5. Ein Notar (Notariatskandidat) oder Rechtsanwalt (oder Rechtsanwaltsanwärter) ist nach § 274 Abs 5 ABGB vor allem dann zu bestellen, wenn die Besorgung der Angelegenheiten vorwiegend Rechtskenntnisse erfordert, ein Erwachsenenschutzverein vor allem dann, wenn sonst besondere Anforderungen mit der Erwachsenenvertretung verbunden sind. Bei der Beurteilung, ob Angelegenheiten zu besorgen sind, für die vorwiegend Rechtskenntnisse erforderlich sind, kommt dem Gericht stets ein Ermessensspielraum zu (RS0117452 [T2]). Im Mittelpunkt der Entscheidung über die Auswahl des Erwachsenenvertreters steht das Wohl der betroffenen Person (RS0123297; 7 Ob 6/19m mwN).

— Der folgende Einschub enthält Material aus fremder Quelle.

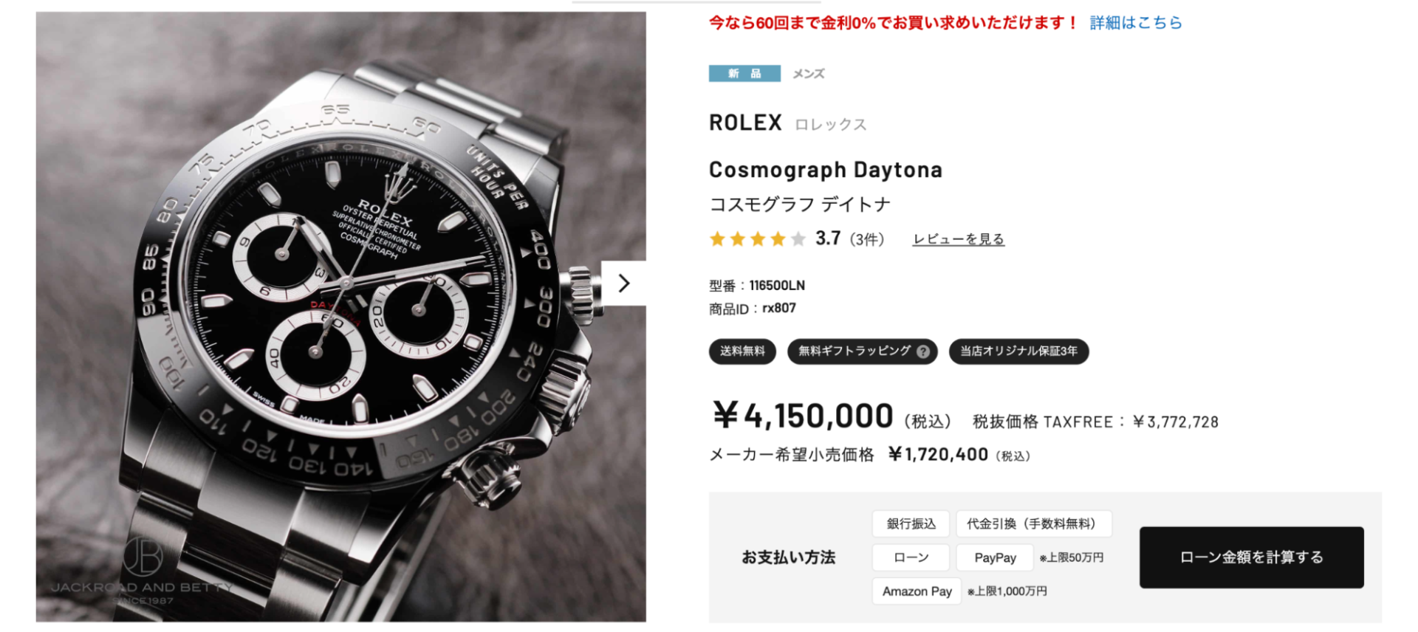Click the 送料無料 free shipping badge
Screen dimensions: 1418x632
[x=742, y=351]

Wenn es die Vorinstanzen im Hinblick auf den festgelegten Wirkungsbereich für sinnvoll erachteten, für ihn einen Rechtsanwalt zum Erwachsenenvertreter zu bestellen, haben sie den ihnen eingeräumten Beurteilungsspielraum nicht überschritten.
6. Einer weiteren Begründung bedarf es nicht (§ 71 Abs 3 AußStrG).